* Assignment
Write out the lines below word for word, starting at the line that contains "The image size is (1920, 630)." and stopping after the line that contains "center [25, 210].".

* Exercise data
--------------------

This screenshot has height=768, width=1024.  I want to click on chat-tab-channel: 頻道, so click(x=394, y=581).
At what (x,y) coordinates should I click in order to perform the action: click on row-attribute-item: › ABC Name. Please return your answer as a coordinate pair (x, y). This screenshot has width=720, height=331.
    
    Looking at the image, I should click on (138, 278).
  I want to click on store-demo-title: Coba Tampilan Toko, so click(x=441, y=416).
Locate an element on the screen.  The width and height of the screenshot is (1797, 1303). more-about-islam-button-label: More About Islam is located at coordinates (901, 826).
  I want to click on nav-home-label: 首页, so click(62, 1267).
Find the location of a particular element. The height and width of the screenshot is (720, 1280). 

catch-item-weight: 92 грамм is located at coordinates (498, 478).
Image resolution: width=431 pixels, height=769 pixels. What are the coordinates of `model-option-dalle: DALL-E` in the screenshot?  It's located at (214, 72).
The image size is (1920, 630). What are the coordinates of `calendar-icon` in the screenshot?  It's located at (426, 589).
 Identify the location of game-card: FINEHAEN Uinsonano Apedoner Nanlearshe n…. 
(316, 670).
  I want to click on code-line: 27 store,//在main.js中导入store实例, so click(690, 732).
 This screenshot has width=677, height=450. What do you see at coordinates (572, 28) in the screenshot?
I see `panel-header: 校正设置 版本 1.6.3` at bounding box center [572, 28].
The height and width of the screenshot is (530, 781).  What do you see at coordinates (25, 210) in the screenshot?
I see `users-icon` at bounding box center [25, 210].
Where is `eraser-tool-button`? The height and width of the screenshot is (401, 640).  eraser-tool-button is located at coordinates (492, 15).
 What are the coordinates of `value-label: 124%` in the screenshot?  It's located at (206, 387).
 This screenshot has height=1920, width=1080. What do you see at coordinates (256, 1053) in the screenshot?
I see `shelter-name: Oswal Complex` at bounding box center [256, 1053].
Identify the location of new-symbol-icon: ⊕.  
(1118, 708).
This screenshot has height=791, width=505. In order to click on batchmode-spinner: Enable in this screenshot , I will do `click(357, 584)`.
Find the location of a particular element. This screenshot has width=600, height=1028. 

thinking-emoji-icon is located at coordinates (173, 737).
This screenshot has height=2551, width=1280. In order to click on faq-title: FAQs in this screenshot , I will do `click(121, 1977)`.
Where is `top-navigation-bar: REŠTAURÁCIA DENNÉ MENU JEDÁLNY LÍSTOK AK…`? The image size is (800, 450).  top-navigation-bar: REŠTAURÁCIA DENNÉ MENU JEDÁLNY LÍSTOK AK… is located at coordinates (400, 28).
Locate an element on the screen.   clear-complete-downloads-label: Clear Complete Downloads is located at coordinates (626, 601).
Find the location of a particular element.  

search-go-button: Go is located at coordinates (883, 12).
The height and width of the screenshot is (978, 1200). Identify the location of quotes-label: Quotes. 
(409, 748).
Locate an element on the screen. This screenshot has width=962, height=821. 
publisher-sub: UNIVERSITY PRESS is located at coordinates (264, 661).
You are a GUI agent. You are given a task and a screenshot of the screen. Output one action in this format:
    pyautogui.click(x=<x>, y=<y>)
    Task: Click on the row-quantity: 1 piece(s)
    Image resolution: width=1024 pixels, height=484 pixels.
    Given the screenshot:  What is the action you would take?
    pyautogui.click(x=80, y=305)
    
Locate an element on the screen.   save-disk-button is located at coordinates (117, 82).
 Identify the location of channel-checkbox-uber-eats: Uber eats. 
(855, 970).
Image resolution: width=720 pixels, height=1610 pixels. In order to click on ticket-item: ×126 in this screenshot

--------------------

* Response
The image size is (1920, 630). What are the coordinates of `calendar-icon` in the screenshot?  It's located at (426, 589).
 Identify the location of game-card: FINEHAEN Uinsonano Apedoner Nanlearshe n…. 
(316, 670).
  I want to click on code-line: 27 store,//在main.js中导入store实例, so click(690, 732).
 This screenshot has width=677, height=450. What do you see at coordinates (572, 28) in the screenshot?
I see `panel-header: 校正设置 版本 1.6.3` at bounding box center [572, 28].
The height and width of the screenshot is (530, 781).  What do you see at coordinates (25, 210) in the screenshot?
I see `users-icon` at bounding box center [25, 210].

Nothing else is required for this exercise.